EXCERTO DO DOCUMENTO
※

A História contemporânea portuguesa confirma não apenas esta tese, como nos momentos mais marcantes da vida nacional o sistema educativo foi sendo alterado em função da correlação de forças que no plano político se foi estabelecendo.
Não há de facto um ensino politicamente neutro. Foi assim no final da monarquia, em que imperava um ensino jesuítico, que subvertia a consciência livre dos portugueses em prol da obediência cega aos poderes religiosos e à realeza, situação que se alterou com a instauração da República em 1910 e a implementação de uma educação racionalmente dirigida, abrangendo todos os níveis da actividade humana: política, económica, social e cultural. Foi assim a partir da revisão constitucional em 1935, já em pleno período fascista, com a retoma da tutela religiosa. Foi assim com o processo revolucionário iniciado em Abril de 1974, em que é consagrada a responsabilidade do Estado garantir a progressiva gratuitidade de todos os graus de ensino e garantir o acesso dos portugueses a todos os níveis do conhecimento independentemente das condições económicas e sociais de cada um. E, mais recentemente, tem sido assim com as alterações que foram sendo introduzidas na legislação, decorrentes do processo de recuperação capitalista em curso, e que tiveram por objectivo fragilizar a Escola Pública e elitizar o acesso e o sucesso escolares.

※

INFORMAÇÃO

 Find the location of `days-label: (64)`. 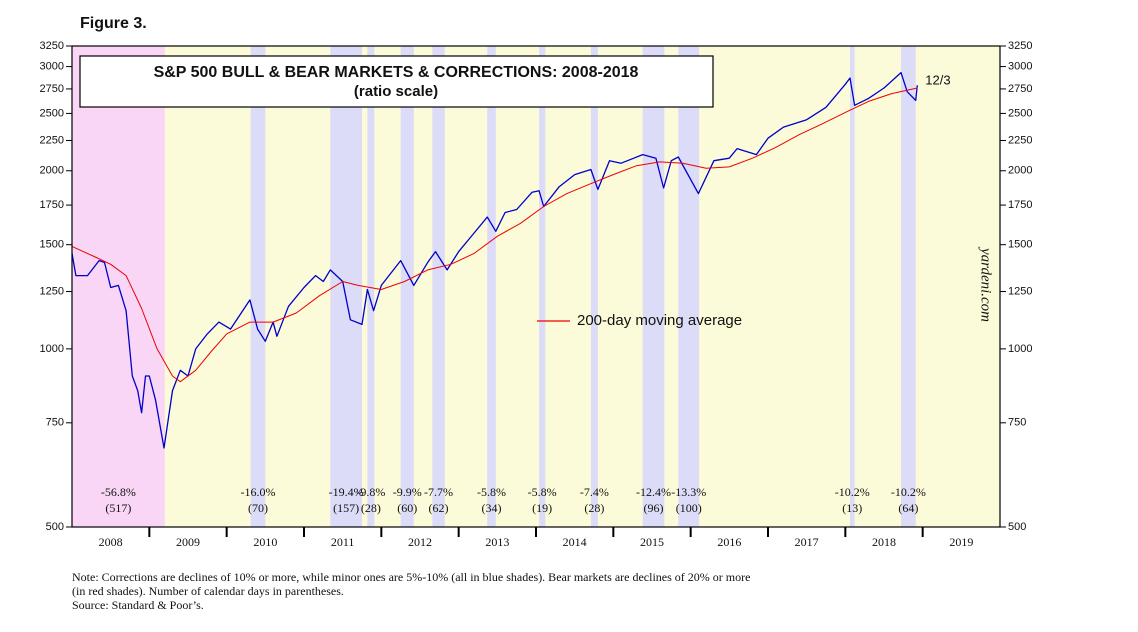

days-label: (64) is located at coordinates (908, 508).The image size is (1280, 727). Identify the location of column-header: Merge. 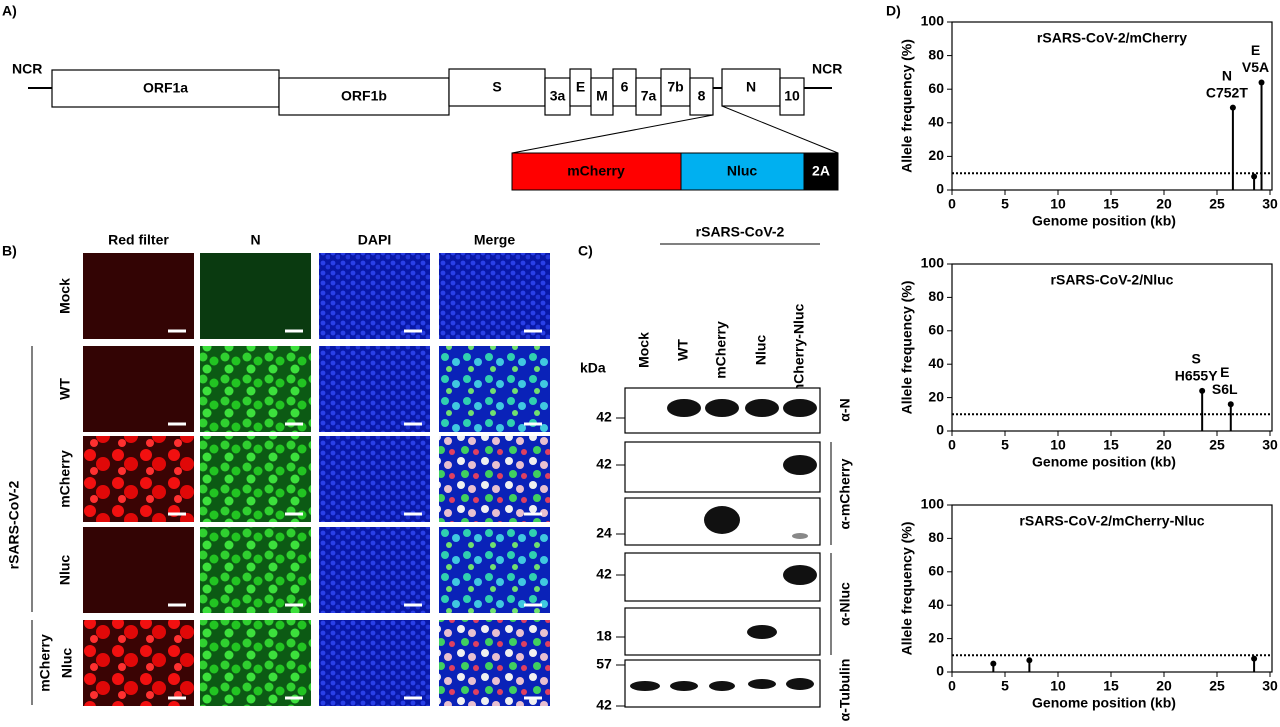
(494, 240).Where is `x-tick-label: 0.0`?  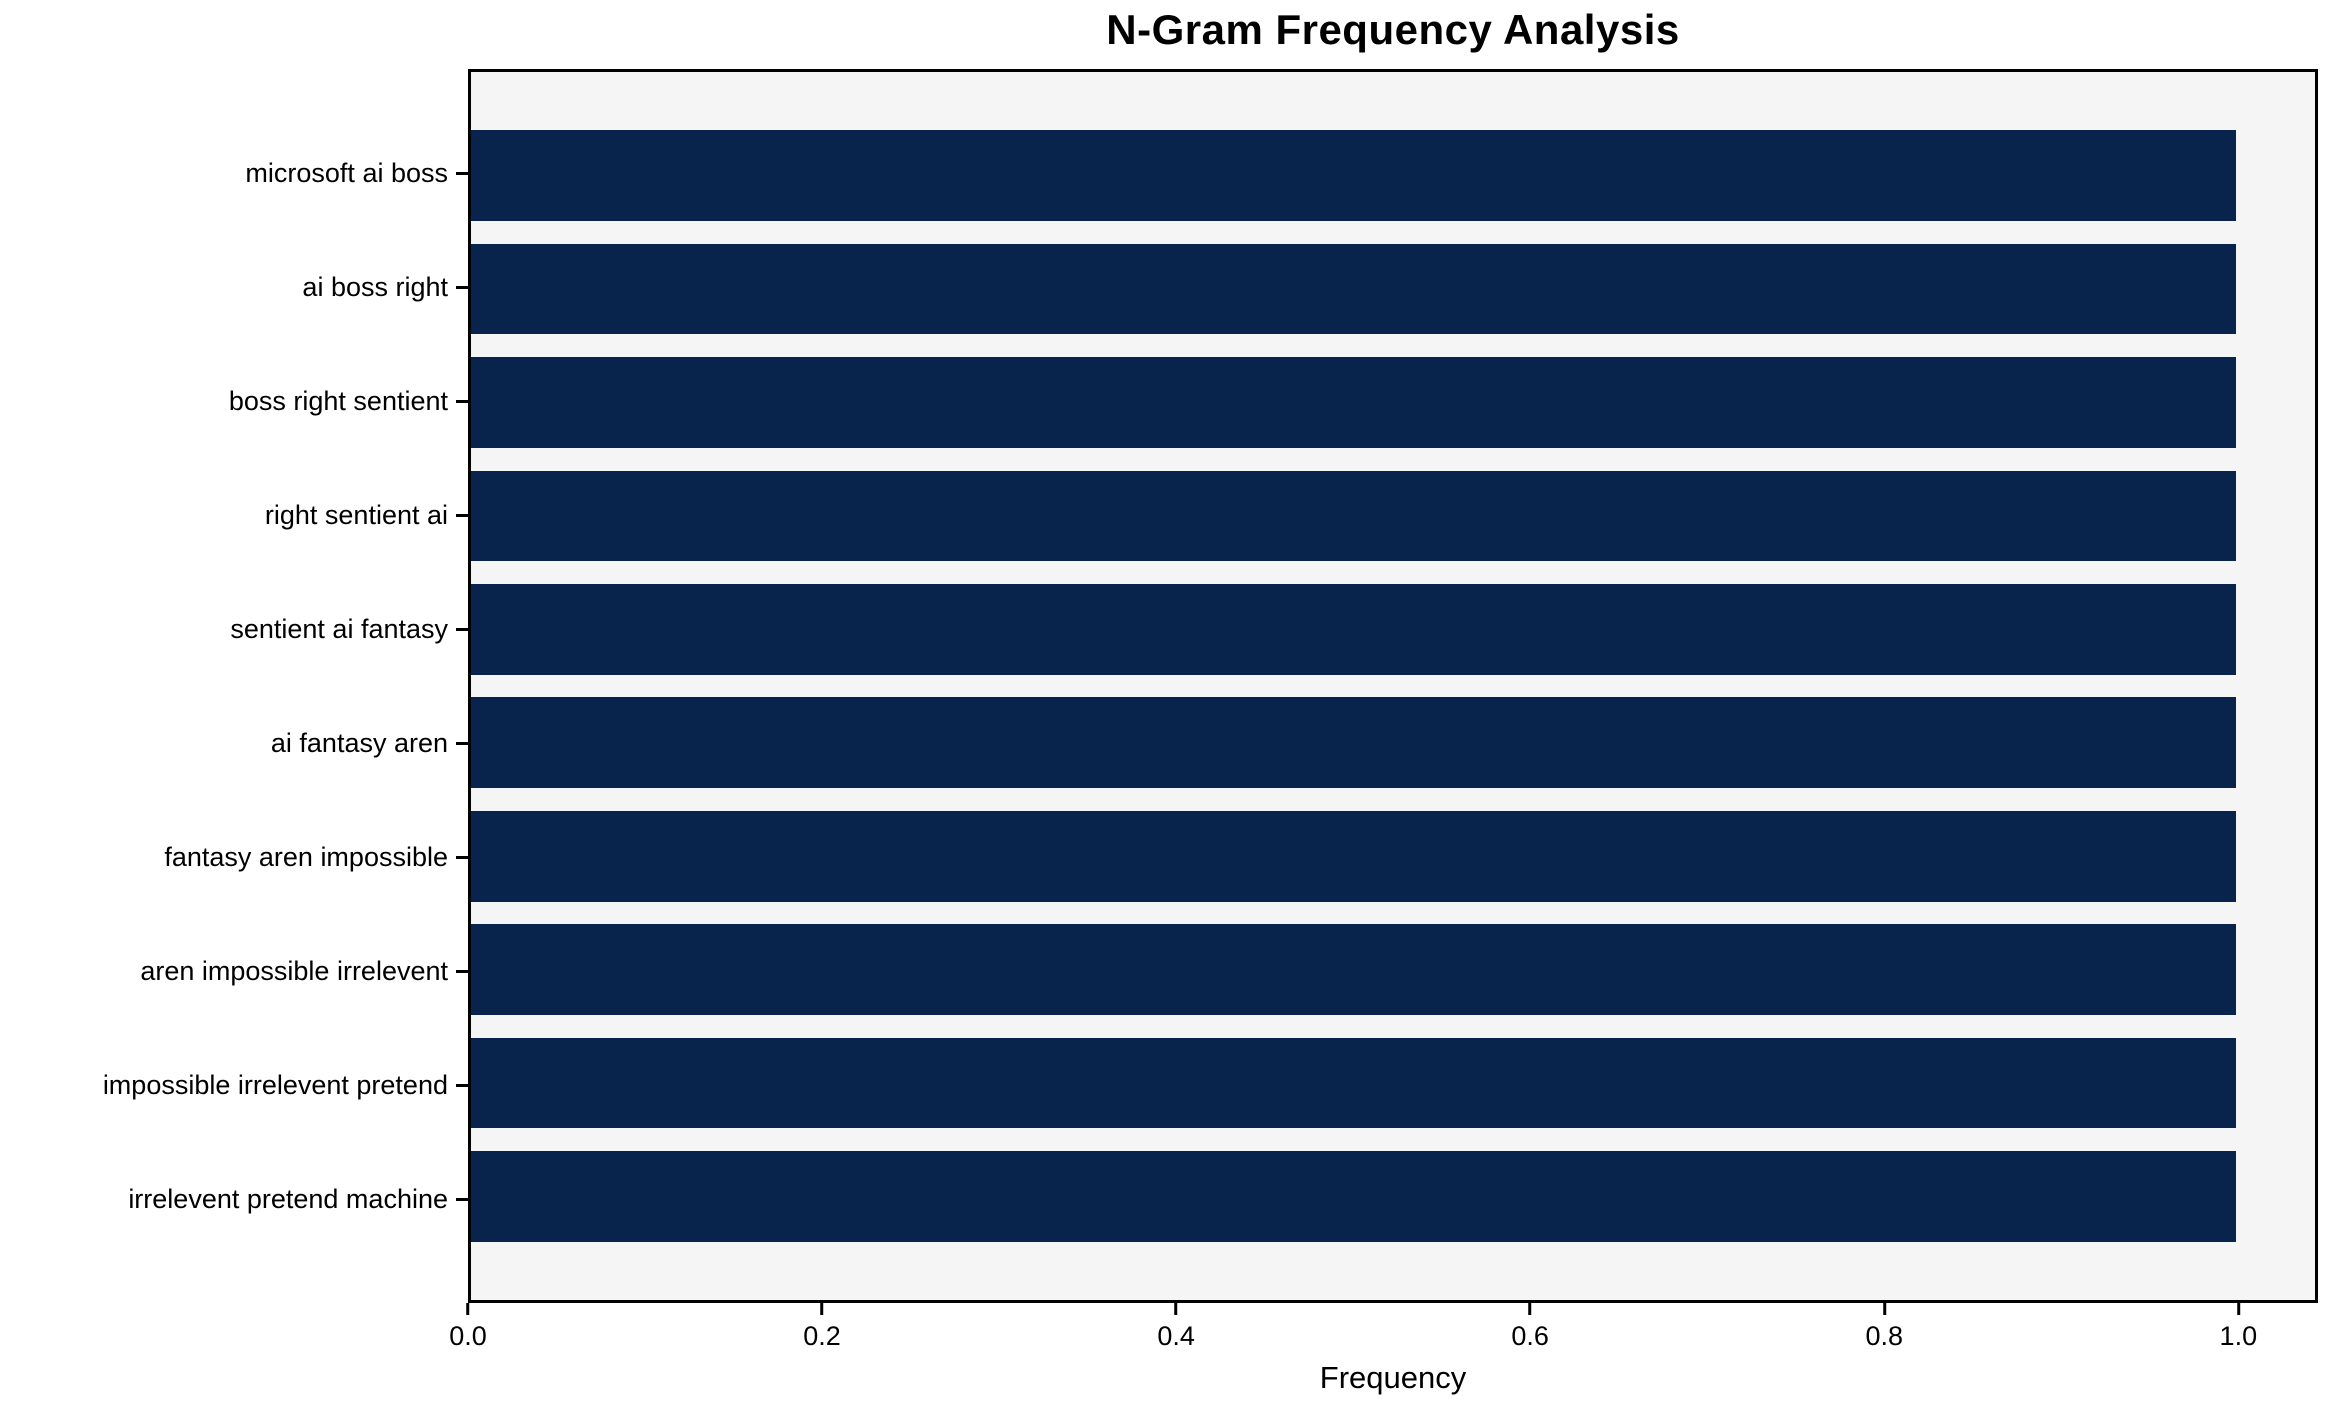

※

INSTRUÇÕES DA TAREFA
Prossiga o texto sobre o ensino e as mudanças políticas em Portugal, começando logo depois da última frase apresentada.

RESPOSTA
Em todos estes momentos as classes dominantes nunca perderam a perspectiva e nunca abandonaram o objectivo de transformar o ensino, não apenas num instrumento de reprodução ideológica, mas também num instrumento para melhor servir o processo de acumulação capitalista.
A reconfiguração do sistema educativo a partir da Cimeira de Lisboa em 2000
e o ataque à Escola Pública
Sob a tutela da União Europeia, particularmente a partir da Cimeira de Lisboa em 2000, foi claramente definida uma orientação que procura colocar os sistemas educativos ao serviço dos interesses e das prioridades do grande capital financeiro e industrial. Em Portugal, os sucessivos governos têm procurado, através de um conjunto de alterações avulsas introduzidas no sistema educativo, desvalorizar a Escola Pública, colocando-a em pé de igualdade com as respostas privadas.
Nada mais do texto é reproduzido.